Document excerpt
====================

Tuesday, October 29, 2013

DOT-111 train cars

This summer, in the middle of the night, the small Canadian town of Lac-Megantic was suddenly thrust into a nightmare. A train carrying crude oil derailed, and then exploded, destroying half the downtown and claiming 47 lives.
With big oil companies planning to massively increase crude oil and tar sands trains, this is a serious and growing threat to the safety of communities across the U.S.
Astonishingly, federal regulators have known since 1991 that the most common railway tanker car – known as the DOT-111 – is prone to rupture and explode during derailments. Yet regulators have largely sat on their hands.
In the wake of the Lac-Megantic tragedy, the Department of Transportation is now accepting public comments on rail car safety. Our current system is anything but safe – and it's time for the DOT to take the dangerous DOT-111 train cars off the rails.
Submit a comment to the Department of Transportation: Protect our communities from dangerous oil trains.
Lac-Megantic wasn’t the first oil tanker train explosion, or even the most recent. In fact, earlier this month 13 tanker cars carrying liquefied petroleum and crude oil derailed and exploded in Alberta, Canada. In 2009, 13 tanker cars ruptured and caught fire after a derailment in Cherry Valley, Illinois, killing one person and injuring nine, including two firefighters.
The DOT-111 has been called “the Ford Pinto” of the railways, because, like the car that was pulled from the roads in the early 70’s, DOT-111’s have a “high incidence of tank failures during accidents.”
With oil companies looking to expand on the already-booming oil production in the Alberta tar sands and the Bakken formation in North Dakota, they are relying on these unsafe rail cars to bring their oil to refineries and coastal shipping ports. But we can’t let them continue to endanger communities with rail tanker cars that are known to have serious safety problems.

====================

Exercise
Reproduce the post about DOT-111 train cars in full, word for word.

Supplied material
====================

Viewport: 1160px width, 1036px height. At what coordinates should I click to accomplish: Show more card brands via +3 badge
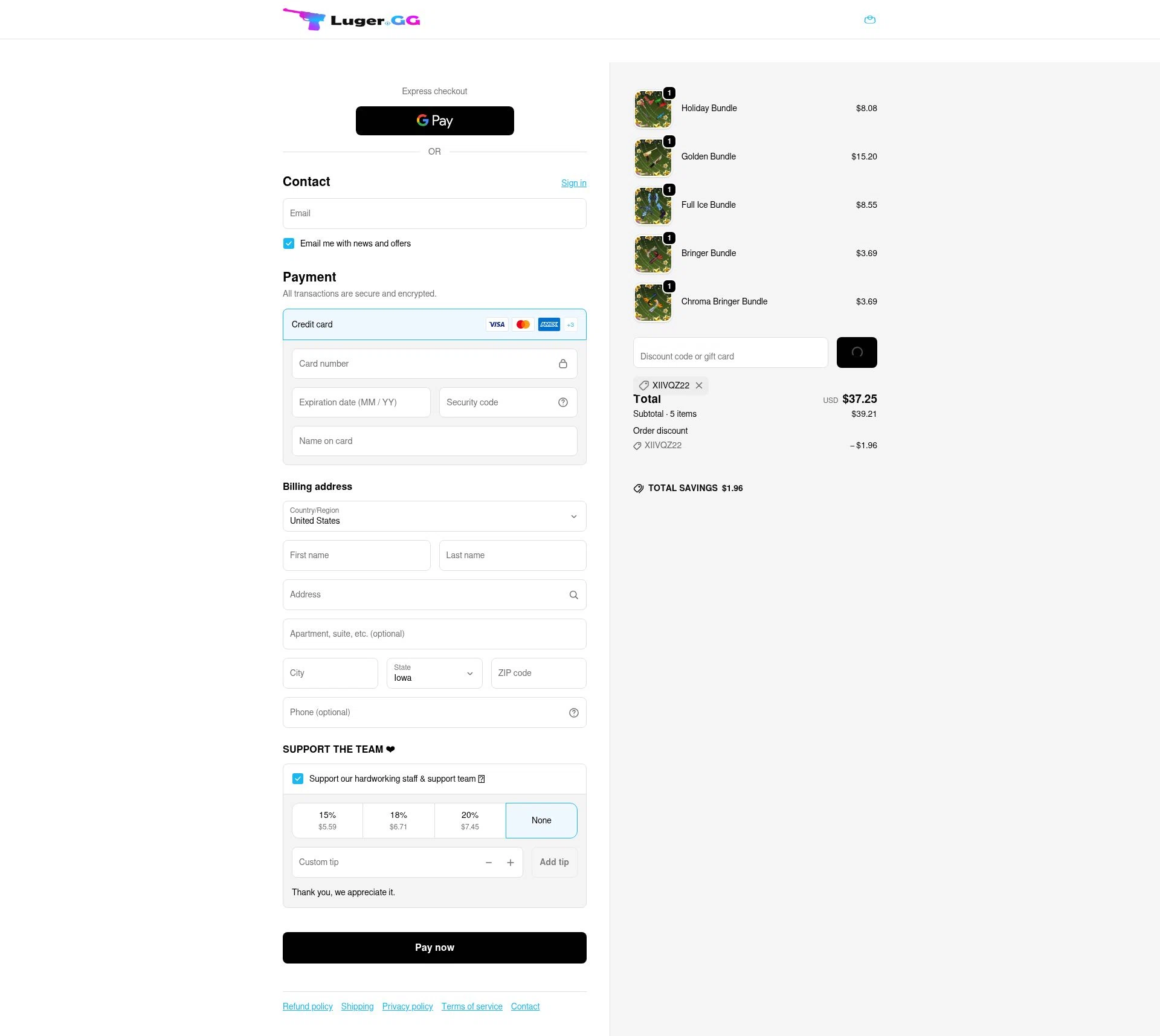point(570,325)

====================

Solution to this exercise
Tuesday, October 29, 2013

DOT-111 train cars

This summer, in the middle of the night, the small Canadian town of Lac-Megantic was suddenly thrust into a nightmare. A train carrying crude oil derailed, and then exploded, destroying half the downtown and claiming 47 lives.
With big oil companies planning to massively increase crude oil and tar sands trains, this is a serious and growing threat to the safety of communities across the U.S.
Astonishingly, federal regulators have known since 1991 that the most common railway tanker car – known as the DOT-111 – is prone to rupture and explode during derailments. Yet regulators have largely sat on their hands.
In the wake of the Lac-Megantic tragedy, the Department of Transportation is now accepting public comments on rail car safety. Our current system is anything but safe – and it's time for the DOT to take the dangerous DOT-111 train cars off the rails.
Submit a comment to the Department of Transportation: Protect our communities from dangerous oil trains.
Lac-Megantic wasn’t the first oil tanker train explosion, or even the most recent. In fact, earlier this month 13 tanker cars carrying liquefied petroleum and crude oil derailed and exploded in Alberta, Canada. In 2009, 13 tanker cars ruptured and caught fire after a derailment in Cherry Valley, Illinois, killing one person and injuring nine, including two firefighters.
The DOT-111 has been called “the Ford Pinto” of the railways, because, like the car that was pulled from the roads in the early 70’s, DOT-111’s have a “high incidence of tank failures during accidents.”
With oil companies looking to expand on the already-booming oil production in the Alberta tar sands and the Bakken formation in North Dakota, they are relying on these unsafe rail cars to bring their oil to refineries and coastal shipping ports. But we can’t let them continue to endanger communities with rail tanker cars that are known to have serious safety problems.